Hi Ari,
Thanks for you replay.
We in deed encounter some problems in using CharFileTailingAdaptorUTF8 .
The method tailFile in FileTailingAdaptor,
* RandomAccessFile newReader = new RandomAccessFile(toWatch, "r");
*
* len = reader.length();*
* long newLength = newReader.length();*
* if (newLength < len && fileReadOffset >= len) {*
* if (reader != null) {*
* reader.close();*
* }*
* *
* reader = newReader;*
* fileReadOffset = 0L;*
* log.debug("Adaptor|"+ adaptorID + "| File size mismatched,
rotating: "*
* + toWatch.getAbsolutePath());*
* *
* *When filetailing adaptor finds the log file has rotated ,the reader is
assigned to the new reader . Does this means the log which haven't been
sent in the old log file is missing ?
On Wed, May 16, 2012 at 2:51 PM, Ariel Rabkin <[email protected]> wrote:
> Rotation is a bit of a mess.
>
> We've tried a couple strategies to handle it, none of which are perfect.
> One approach is to have a modified logger that explicitly invokes
> chukwa, starting and stopping adaptors.

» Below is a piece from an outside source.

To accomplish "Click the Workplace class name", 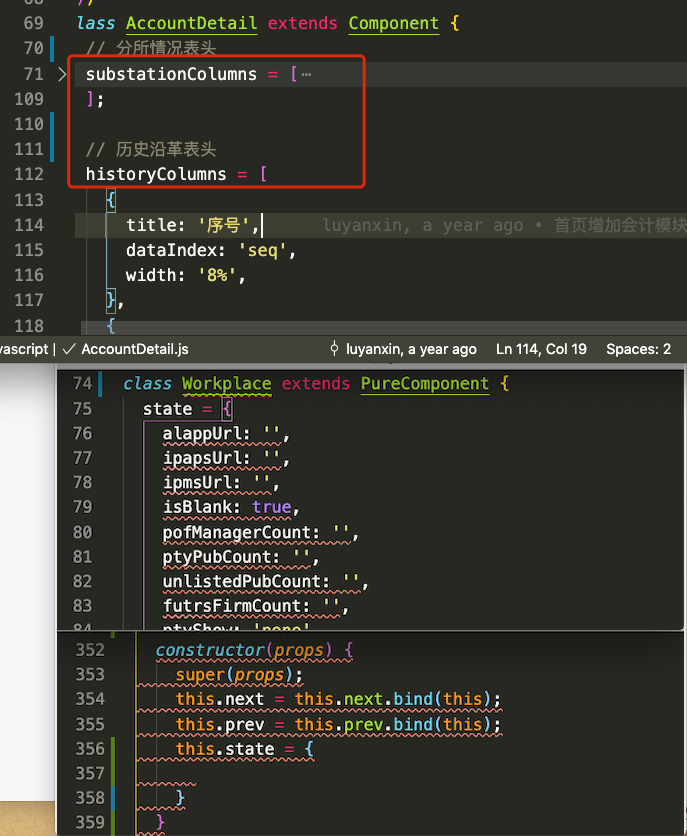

> The other is that the FileTailingAdaptors keep not only a physical
> "how long is the file" offset, but a logical "what is the byte number
> of the first byte of the file" -- the idea is that if the file
> rotates, the adaptor should add the length of the rotated-out section
> to the length of the current file.
>
> This is a bit fragile, since the adaptor has to guess which was the
> previously-rotated file. I believe we use timestamps for that. I
> suspect it won't always work.
>
> --Ari
>
> On Tue, May 15, 2012 at 11:45 PM, IvyTang <[email protected]> wrote:
> > After reading the source code ,i'm confuesd about the checkpoint
> file .
> >
> > The file tailer generate the chunks into the memlimitqueue, the
> > httpsender get the chunks to send from the memlimitqueue. And after the
> > httpsender send the chunks to collector reliably
> ,the reportCommit(Adaptor
> > src, long uuid) will be called.
> >
> > In this reportCommit(Adaptor src, long uuid) method, the src is the
> > adaptor , the uuid is the offset of those chunks which have beend in the
> > file .And if the uuid is > adaptor.offset , the means some chunks have
> been
> > sent , so the adaptor.offset is assigned to the uuid.
> >
> > This works file when the log file is not rotating .
> >
> > But if the log file is rotating(i mean the way like log4j , move this
> > file to *.1 and generate a file named *), the adaptor.offset is the
> offset
> > of those chunks been sent in last file , it's of course very big . but
> uuid
> > is the offset of chunks been sent of this file , the uuid is smaller the
> > the adaptor.offset .
> >
> > So the checkpoint file won't change .
> >
> > Even though chukwa is still sending chunks to collector , but if
> chukwa
> > restarted , the checkpoint is larger than the log file size , the log
> file
> > will be sent again.
> >
> >
> >
> > On Mon, May 14, 2012 at 7:01 PM, IvyTang <[email protected]> wrote:
> >>
> >> The gamelog size is 158023223, but the check point file is
> >>
> >> ADD adaptor_2963225a90653a309cf779d4a1d815a3 =
> >>
> org.apache.hadoop.chukwa.datacollection.adaptor.filetailer.CharFileTailingAdaptorUTF8
> >> Gamelog 0 /var/log/dataproxy/gamelog 229406124
> >>
> >> The gamelog didn't rotate , i'm sure.
> >>
> >> But the check point file size is bigger than the file size , the chukwa
> >> WARN Thread-2 FileTailingAdaptor -
> >> Adaptor|adaptor_2963225a90653a309cf779d4a1d815a3| file:
> >> /var/log/dataproxy/gamelog, has rotated and no detection - reset
> counters to
> >> 0L
> >> And the agent began to transfer the whole log file.
> >>
> >> I just feel confused why agent generate a offset size is bigger than the
> >> log size when the gamelog did not rotate.
> >>
> >> The chukwa version is 0.4.0
> >>
> >> --
> >> Best regards,
> >>
> >> Ivy Tang
> >>
> >>
> >>
> >
> >
> >
> > --
> > Best regards,
> >
> > Ivy Tang
> >
> >
> >
>
>
>
> --
> Ari Rabkin [email protected]
> UC Berkeley Computer Science Department
>
--
Best regards,
Ivy Tang